## begin Material shown
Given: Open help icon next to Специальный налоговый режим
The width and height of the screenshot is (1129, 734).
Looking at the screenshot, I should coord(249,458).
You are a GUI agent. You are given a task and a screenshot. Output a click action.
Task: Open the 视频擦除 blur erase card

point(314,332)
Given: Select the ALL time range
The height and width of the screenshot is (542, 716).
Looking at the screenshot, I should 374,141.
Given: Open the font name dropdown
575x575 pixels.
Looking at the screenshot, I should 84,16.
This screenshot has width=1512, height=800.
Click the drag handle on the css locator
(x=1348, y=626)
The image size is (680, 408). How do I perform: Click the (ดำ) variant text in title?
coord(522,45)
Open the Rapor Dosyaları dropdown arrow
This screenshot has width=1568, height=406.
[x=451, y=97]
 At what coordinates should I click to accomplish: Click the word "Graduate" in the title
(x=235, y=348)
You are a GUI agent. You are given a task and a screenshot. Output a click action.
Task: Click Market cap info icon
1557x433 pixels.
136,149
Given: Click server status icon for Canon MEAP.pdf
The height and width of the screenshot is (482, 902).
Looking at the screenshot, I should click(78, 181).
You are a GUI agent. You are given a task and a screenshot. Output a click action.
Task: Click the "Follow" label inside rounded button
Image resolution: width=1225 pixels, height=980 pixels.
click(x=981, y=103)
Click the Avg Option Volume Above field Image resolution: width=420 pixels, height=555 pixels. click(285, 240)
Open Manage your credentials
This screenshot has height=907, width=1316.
## end Material shown
What to produce: Reproduce all of the records above, word for word and line for line.

Final result:
Given: Open help icon next to Специальный налоговый режим
The width and height of the screenshot is (1129, 734).
Looking at the screenshot, I should coord(249,458).
You are a GUI agent. You are given a task and a screenshot. Output a click action.
Task: Open the 视频擦除 blur erase card

point(314,332)
Given: Select the ALL time range
The height and width of the screenshot is (542, 716).
Looking at the screenshot, I should 374,141.
Given: Open the font name dropdown
575x575 pixels.
Looking at the screenshot, I should 84,16.
This screenshot has width=1512, height=800.
Click the drag handle on the css locator
(x=1348, y=626)
The image size is (680, 408). How do I perform: Click the (ดำ) variant text in title?
coord(522,45)
Open the Rapor Dosyaları dropdown arrow
This screenshot has width=1568, height=406.
[x=451, y=97]
 At what coordinates should I click to accomplish: Click the word "Graduate" in the title
(x=235, y=348)
You are a GUI agent. You are given a task and a screenshot. Output a click action.
Task: Click Market cap info icon
1557x433 pixels.
136,149
Given: Click server status icon for Canon MEAP.pdf
The height and width of the screenshot is (482, 902).
Looking at the screenshot, I should click(78, 181).
You are a GUI agent. You are given a task and a screenshot. Output a click action.
Task: Click the "Follow" label inside rounded button
Image resolution: width=1225 pixels, height=980 pixels.
click(x=981, y=103)
Click the Avg Option Volume Above field Image resolution: width=420 pixels, height=555 pixels. click(285, 240)
Open Manage your credentials
This screenshot has height=907, width=1316.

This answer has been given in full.